Fleet decision-makers can use uncertainty surrounding the introduction of WLTP standards to prove their worth to their bosses and company car drivers.
That’s the message that emerged from a recent masterclass held by fleet-training organisation ICFM.
The new WLTP – designed to provide more realistic fuel economy and CO2 emissions figures – was partially introduced in September, with figures correlated back to resemble those obtained under the old NEDC regime.
However, these interim figures have still produced rises, while there have also been new car supply delays as manufacturers work to comply with the new tests.
It adds up to a tricky picture for fleets, but Caroline Sandall, a director of ESE UK Consulting and deputy chairman of fleet operator organisation ACFO, said managers could use it to their advantage, calling it “a great opportunity for fleet managers to demonstrate their worth”.
She added, “Silence can be really dangerous, and it will result in other people making decisions and they may not be the best.
“Fleet managers are in unprecedented times so must use the opportunity to demonstrate their value.
“They must engage with company car drivers and management, and ensure they are monitoring what is happening.
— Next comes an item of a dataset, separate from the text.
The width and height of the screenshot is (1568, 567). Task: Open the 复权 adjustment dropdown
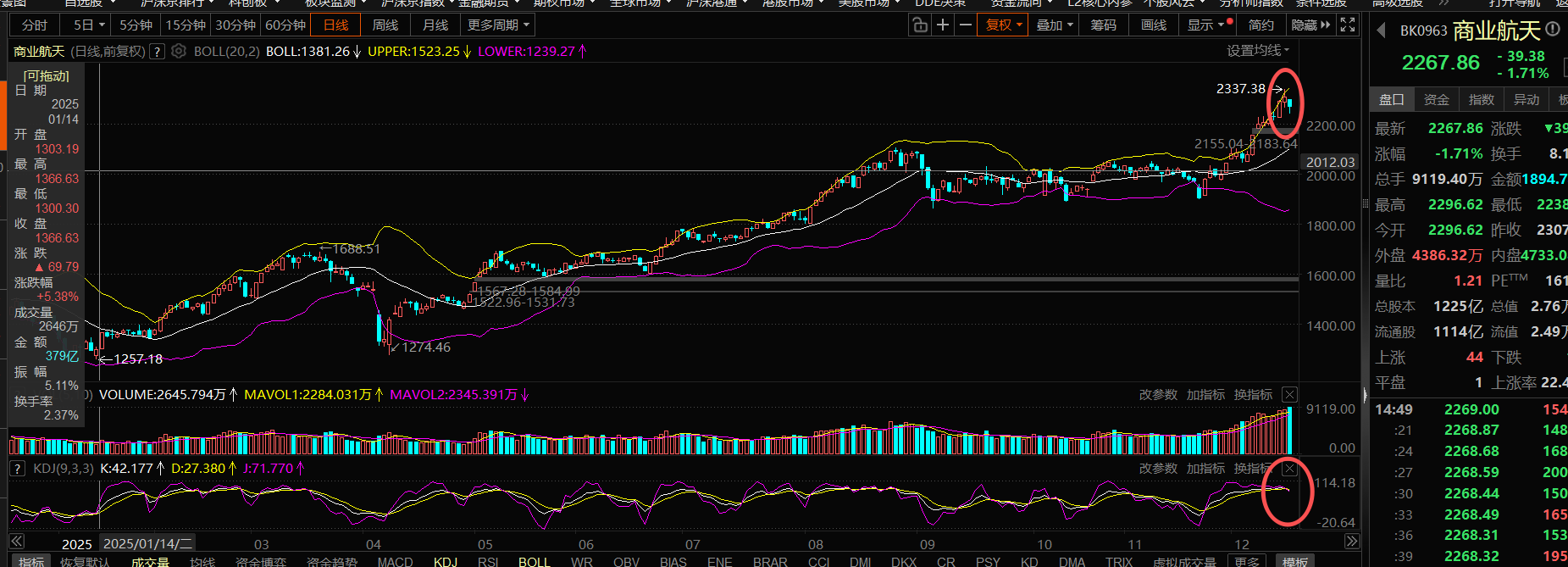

It is about self-preservation and demonstrating what a great job fleet managers do.”
Sandall said managers must make WLTP clear for company car drivers and management to understand, while also assessing the business impact, considering best and worst case scenarios.
She warned of potential risks if WLTP prompted firms to move away from company cars.
She said, “Keep drivers and management informed, give insightful information, provide reassurance and clear information, especially if consideration to switching to cash is being considered.
“Businesses may not want drivers to leak out to a cash allowance so fleet managers must consider how to keep them within the arms of company car provision.
“Many companies are looking at binning company car schemes because they consider cash to be easier. So it is vital that fleet managers ensure that businesses understand everything about the complexity of grey fleet and are aware that employees’ choice of car may be horrific in terms of CO2.”
Sandall said that contingency planning managers could undertake included calculating the cost impact of extending vehicle replacement and challenging any increases with vehicle providers.
She added that managers could work with supply chains, especially key car manufacturers, to understand their future vehicle plans and production lead times, and work through alternative company car choice list options, building the optimal business case.
Also warning of the risks of a move away from company cars was David Bushnell, principal consultant at leasing company Alphabet.
He said, “We are seeing a lot of fleets revisit the option of cash allowances, particularly for 40% taxpayers.
“While cash has an important part to play in the right scheme, the company car ensures that everyone is treated fairly regardless of age, credit worthiness, annual mileage, penalty points and insurance history.
“Cash allowances offer flexibility, but the amount of cash provided may cost more than the value of a company car.”
To prevent employees opting out of company cars, Bushnell advised fleets should review car choices linked to whole life cost, vehicle rental and CO2 emissions.
He said company car choice lists should only include vehicles with the best WLTP performance, and that fleets should also consider optional extras, as these have a bigger effect on official CO2 emissions than before.
Bushnell also advised against delaying company car orders, saying this could result in longer vehicle lead times in the future, leading in turn to drivers incurring increased BIK tax as they stayed in older cars longer. Instead, he said businesses should defleet and switch to short or mid-term rental.
Bushnell also said fleets should increase their share of electric vehicles, continuously evaluating the associated whole life costs to establish their benefits against petrol and diesel models, while making sure plug-in hybrid cars were regularly charged and not simply run as a ‘tax dodge’.